We next assessed the sensitivity of these CML lines to SL-401 and SL-501. Cells were incubated in the presence of each drug for 72 h and then assessed for viable cells and apoptosis using trypan blue and annexin V flow cytometry, respectively. As shown in Figure 2A, both KBM5 and the TKI-resistant KBM5-STI cell lines were sensitive to SL-401 in a dose-dependent manner, with 50% inhibitory concentration (IC50) values of 0.45 µg/ml and 0.4 µg/ml, respectively. SL-401 potently inhibited cell growth in a dose-dependent fashion and induced apoptotic cell death in CML cells. Similar results were obtained in CD123-expressing BV173 cells (Suppl. Fig 1). On the other hand, K562 cells, which have less CD123 expression than the other two cell lines, were less sensitive to SL-401; the IC50 value was 0.7 µg/ml (Suppl. Fig 1). SL-501 was significantly more cytotoxic than SL-401 in CML cells, as the agent induced apoptosis in more than 50% of the cells at the lowest concentration used in this assay (0.25 µg/ml). A time-course analysis demonstrated that SL-401 and SL-501 concentrations of at least 0.25 µg/ml and 0.1 µg/ml, respectively, completely arrested the growth of KBM-5 and KBM5-STI cells (Fig. 2B). Confocal microscopy of KBM-5 cells incubated with DyLight680-conjugated SL-401 revealed specific punctuated intracellular signal (Suppl. Fig. 2) consistent with endosomal localization upon internalization.
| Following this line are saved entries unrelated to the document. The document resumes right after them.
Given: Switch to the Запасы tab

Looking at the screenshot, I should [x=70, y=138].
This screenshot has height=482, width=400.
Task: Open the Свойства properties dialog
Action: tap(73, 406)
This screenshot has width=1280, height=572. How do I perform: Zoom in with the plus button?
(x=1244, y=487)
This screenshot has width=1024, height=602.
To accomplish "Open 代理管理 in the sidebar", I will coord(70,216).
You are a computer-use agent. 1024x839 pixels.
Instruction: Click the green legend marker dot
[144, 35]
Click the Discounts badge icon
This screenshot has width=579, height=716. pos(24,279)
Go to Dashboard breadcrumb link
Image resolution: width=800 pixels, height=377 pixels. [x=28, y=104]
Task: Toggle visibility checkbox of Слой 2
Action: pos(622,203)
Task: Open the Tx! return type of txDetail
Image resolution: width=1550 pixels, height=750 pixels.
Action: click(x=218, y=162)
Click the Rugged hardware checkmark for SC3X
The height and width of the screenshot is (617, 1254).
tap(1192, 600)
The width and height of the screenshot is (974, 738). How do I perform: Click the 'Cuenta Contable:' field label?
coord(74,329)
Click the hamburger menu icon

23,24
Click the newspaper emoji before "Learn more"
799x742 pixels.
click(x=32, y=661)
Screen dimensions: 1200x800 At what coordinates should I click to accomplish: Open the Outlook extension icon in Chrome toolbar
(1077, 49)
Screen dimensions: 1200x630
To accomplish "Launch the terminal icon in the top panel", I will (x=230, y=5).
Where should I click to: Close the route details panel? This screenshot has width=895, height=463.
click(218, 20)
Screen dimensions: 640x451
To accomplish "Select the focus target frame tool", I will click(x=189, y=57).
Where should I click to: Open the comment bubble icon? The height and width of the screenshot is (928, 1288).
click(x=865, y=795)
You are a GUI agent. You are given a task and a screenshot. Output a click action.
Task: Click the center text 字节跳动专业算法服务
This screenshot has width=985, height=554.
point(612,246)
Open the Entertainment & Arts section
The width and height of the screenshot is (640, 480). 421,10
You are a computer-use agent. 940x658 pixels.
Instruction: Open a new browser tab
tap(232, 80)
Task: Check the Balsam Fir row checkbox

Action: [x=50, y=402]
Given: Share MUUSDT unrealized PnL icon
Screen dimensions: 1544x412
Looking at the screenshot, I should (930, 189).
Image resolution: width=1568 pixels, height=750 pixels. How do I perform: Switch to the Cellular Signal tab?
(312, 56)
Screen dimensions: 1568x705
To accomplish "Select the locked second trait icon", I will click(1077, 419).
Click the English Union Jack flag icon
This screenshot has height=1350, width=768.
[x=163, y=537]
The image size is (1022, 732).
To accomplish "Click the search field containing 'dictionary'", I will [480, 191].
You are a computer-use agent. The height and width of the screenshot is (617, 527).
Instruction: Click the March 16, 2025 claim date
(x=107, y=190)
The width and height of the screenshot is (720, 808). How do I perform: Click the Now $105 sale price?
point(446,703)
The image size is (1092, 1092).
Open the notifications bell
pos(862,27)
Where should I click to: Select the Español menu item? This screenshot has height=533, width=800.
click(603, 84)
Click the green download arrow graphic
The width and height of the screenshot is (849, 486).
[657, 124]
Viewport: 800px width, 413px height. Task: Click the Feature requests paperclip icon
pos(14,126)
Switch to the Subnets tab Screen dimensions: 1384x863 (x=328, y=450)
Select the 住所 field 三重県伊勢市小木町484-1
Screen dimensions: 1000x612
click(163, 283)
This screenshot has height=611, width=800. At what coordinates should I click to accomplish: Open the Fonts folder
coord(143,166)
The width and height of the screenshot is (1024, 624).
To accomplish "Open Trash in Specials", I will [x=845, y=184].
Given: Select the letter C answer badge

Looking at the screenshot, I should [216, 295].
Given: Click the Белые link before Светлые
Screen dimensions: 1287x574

We next tested the cytotoxic activity of SL-401 in primary leukaemia cells derived from CML patients. Of 14 primary CML specimens evaluated, nine were from CML patients in blast phase at sampling (seven myeloid and two lymphoid; Table I, assay “SL-401/501”), ten had disease that was resistant to one or more TKIs, and four harboured the T315I mutation. IL3R was ubiquitously highly expressed (>94% cells) within CD34+ cell compartment in four samples tested (1CP, 3 BP, data not shown). Treatment of these patient-derived leukaemic cells with 1 µg/ml SL-401 or SL-501 in vitro decreased viability and increased the percentages of cells undergoing apoptosis compared to control cells treated with vehicle only (average fractions of annexin V–positive cells were 47% [SL-401], 57% [SL-501], and 23% [control]; p <0.0001 for each drug compared to control; Fig. 2C), regardless of the patient’s clinical status or presence of the BCR-ABL1 mutation. These findings indicate that SL-401 and SL-501 induce apoptosis in CML cells ex vivo, including cells with acquired resistance to BCR-ABL1 TKIs.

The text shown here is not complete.